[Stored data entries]
BEGIN
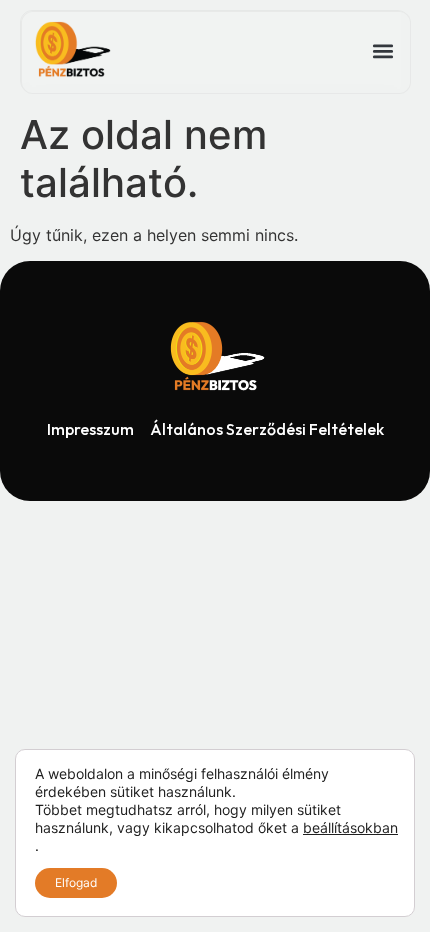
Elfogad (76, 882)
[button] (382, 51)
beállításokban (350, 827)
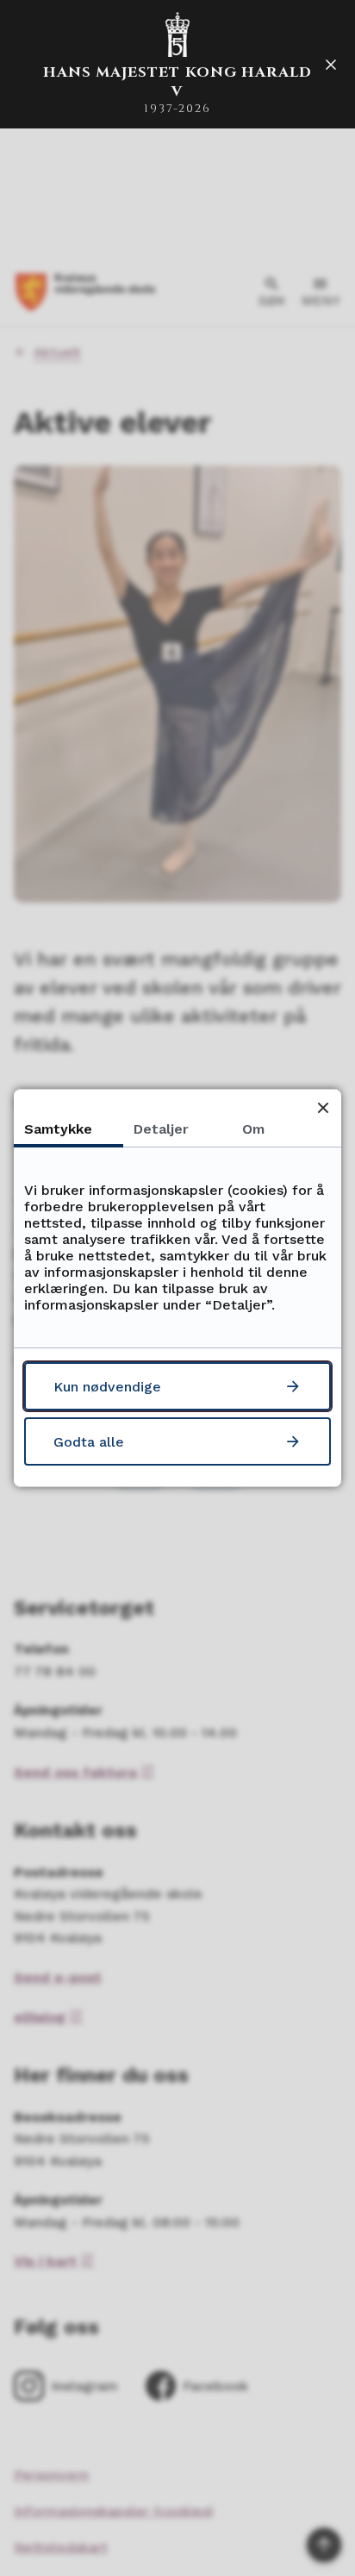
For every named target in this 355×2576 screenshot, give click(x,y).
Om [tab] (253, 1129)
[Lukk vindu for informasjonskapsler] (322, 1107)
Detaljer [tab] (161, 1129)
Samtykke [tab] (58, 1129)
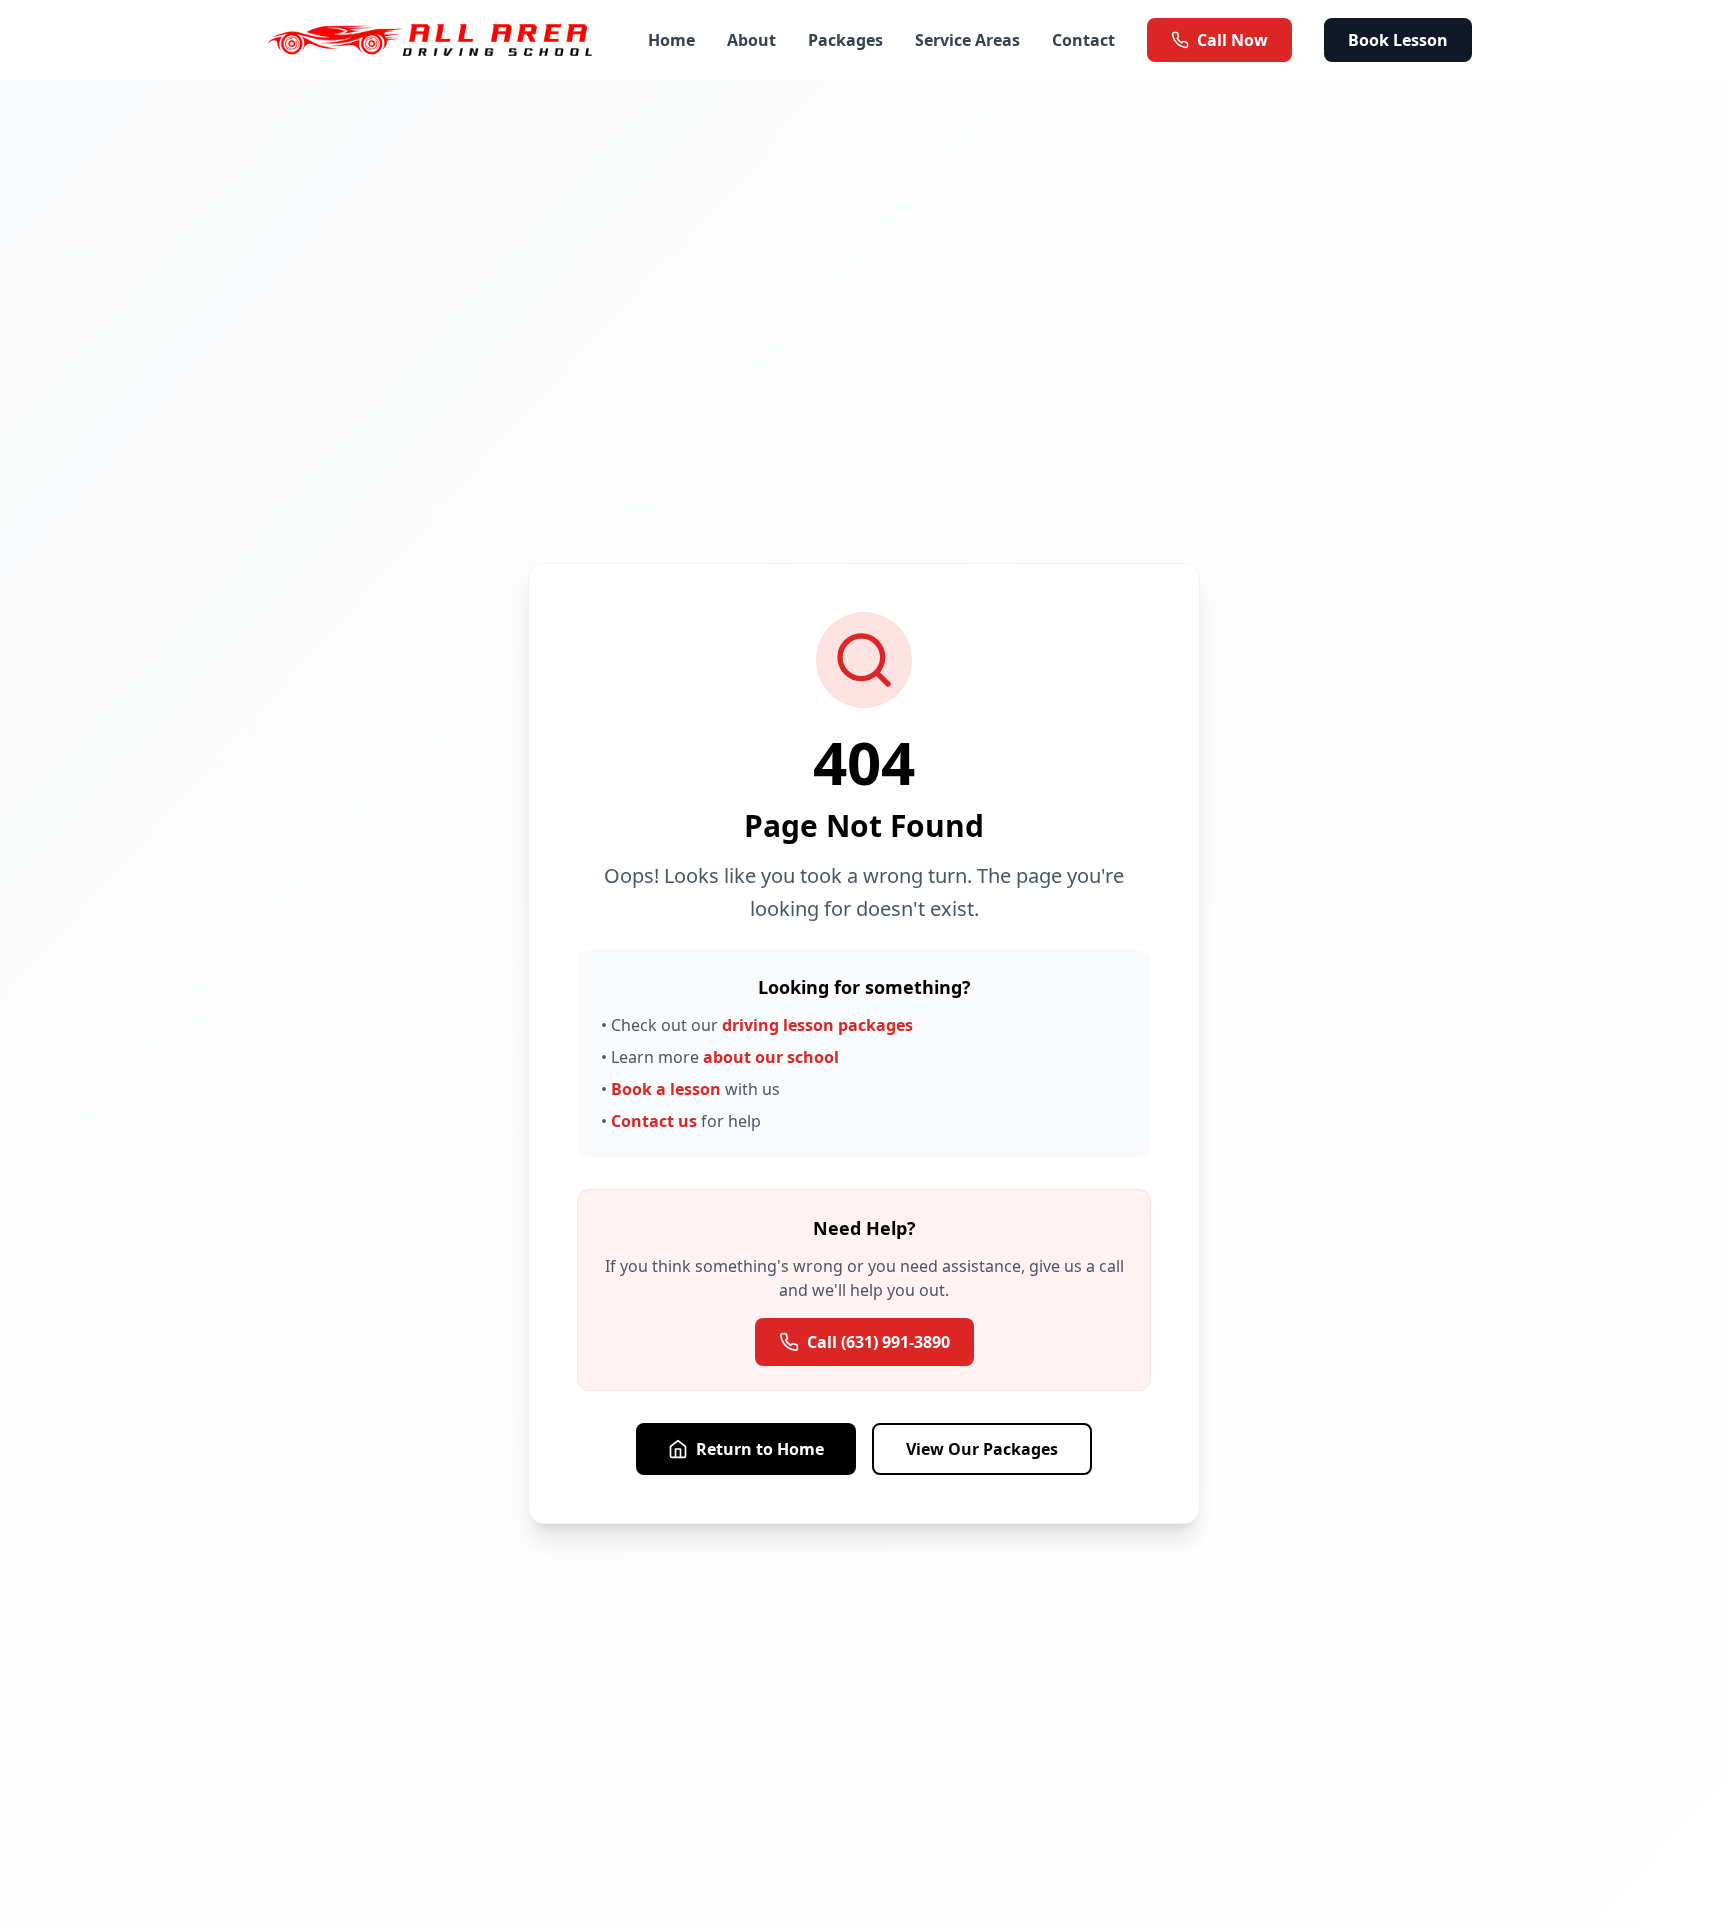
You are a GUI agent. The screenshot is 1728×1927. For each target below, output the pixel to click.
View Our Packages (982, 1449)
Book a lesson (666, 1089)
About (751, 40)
END
BEGIN
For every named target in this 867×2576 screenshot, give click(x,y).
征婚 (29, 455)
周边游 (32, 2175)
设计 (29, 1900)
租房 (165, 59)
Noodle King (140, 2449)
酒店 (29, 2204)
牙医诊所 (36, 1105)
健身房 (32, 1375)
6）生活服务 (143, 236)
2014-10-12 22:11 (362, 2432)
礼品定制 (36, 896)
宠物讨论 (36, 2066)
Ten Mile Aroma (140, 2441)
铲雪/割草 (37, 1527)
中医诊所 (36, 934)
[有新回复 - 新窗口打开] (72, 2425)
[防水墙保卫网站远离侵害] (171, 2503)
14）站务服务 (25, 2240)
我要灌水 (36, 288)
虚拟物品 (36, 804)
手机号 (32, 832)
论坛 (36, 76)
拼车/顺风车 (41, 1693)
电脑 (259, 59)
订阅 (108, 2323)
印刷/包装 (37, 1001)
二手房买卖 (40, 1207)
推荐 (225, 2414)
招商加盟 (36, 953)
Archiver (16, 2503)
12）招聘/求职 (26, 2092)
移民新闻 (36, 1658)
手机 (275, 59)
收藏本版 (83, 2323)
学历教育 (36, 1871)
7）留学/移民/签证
END
BEGIN
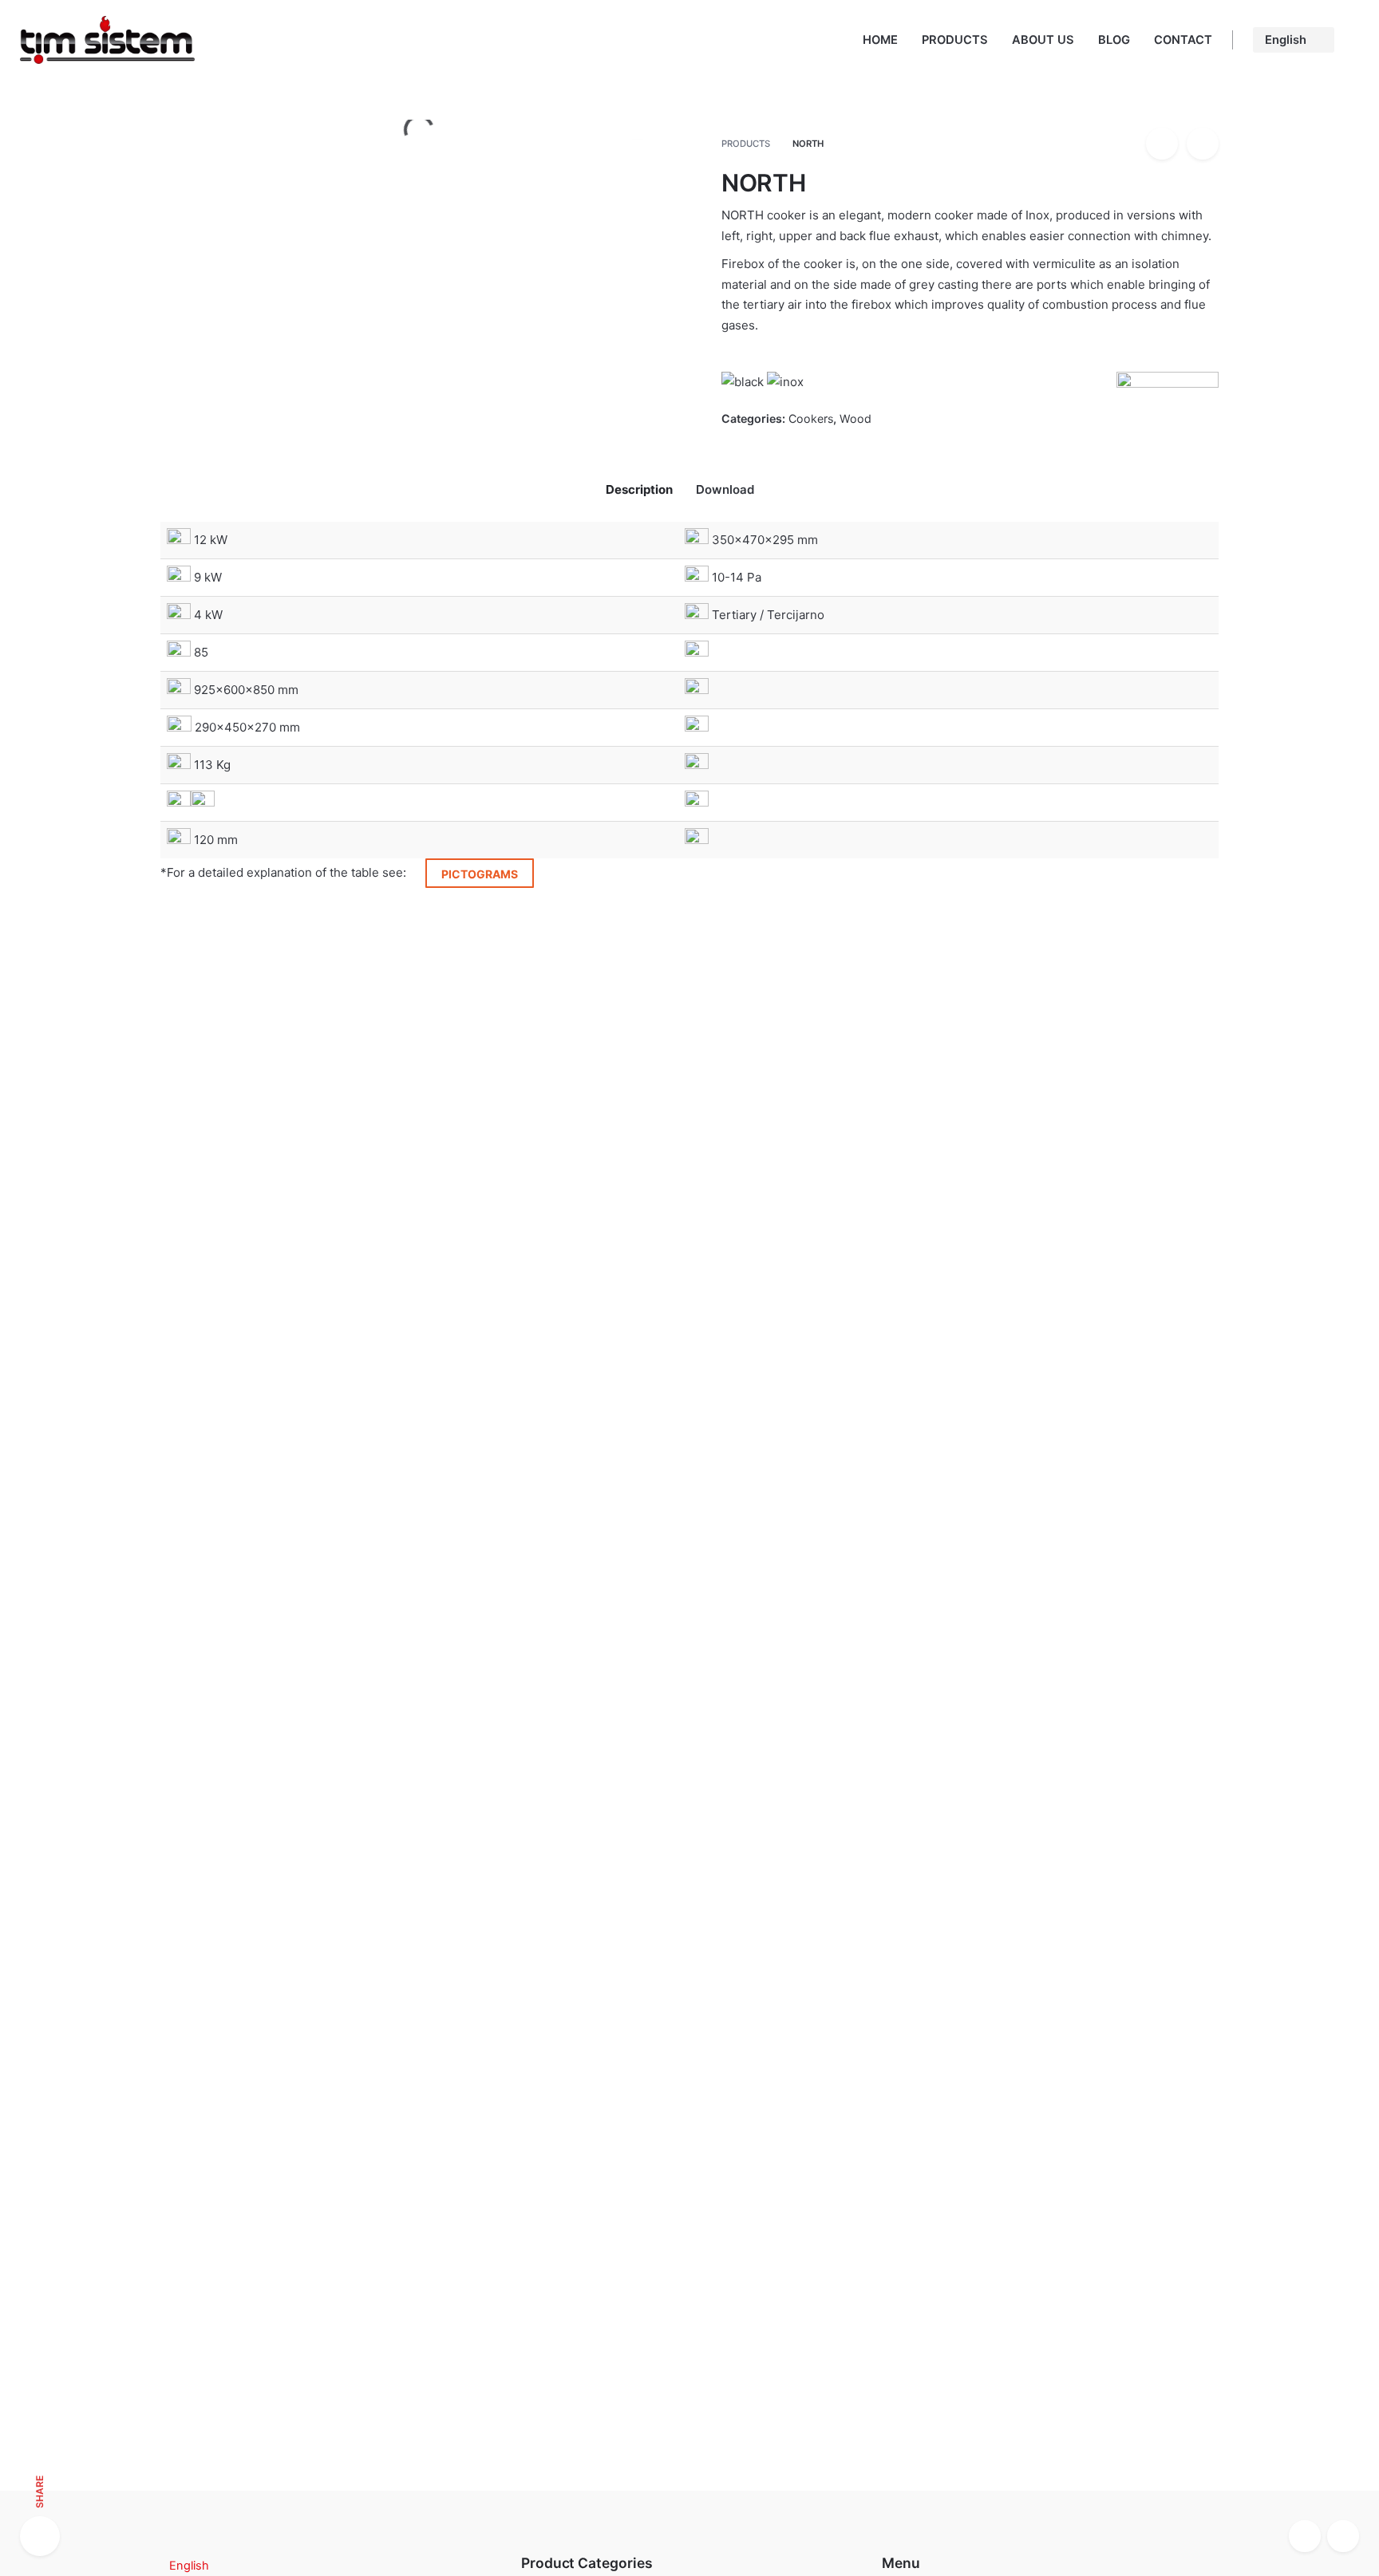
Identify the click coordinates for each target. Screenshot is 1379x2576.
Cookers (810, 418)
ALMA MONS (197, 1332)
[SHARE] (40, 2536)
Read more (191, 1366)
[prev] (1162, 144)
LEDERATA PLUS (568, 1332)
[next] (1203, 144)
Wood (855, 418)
END
What you are asked to do » Beginning with the line above that contains "Cookers (810, 418)", copy each line exactly up to and including the line that contains "Wood (855, 418)", and go no further.

Output of the task »
Cookers (810, 418)
ALMA MONS (197, 1332)
[SHARE] (40, 2536)
Read more (191, 1366)
[prev] (1162, 144)
LEDERATA PLUS (568, 1332)
[next] (1203, 144)
Wood (855, 418)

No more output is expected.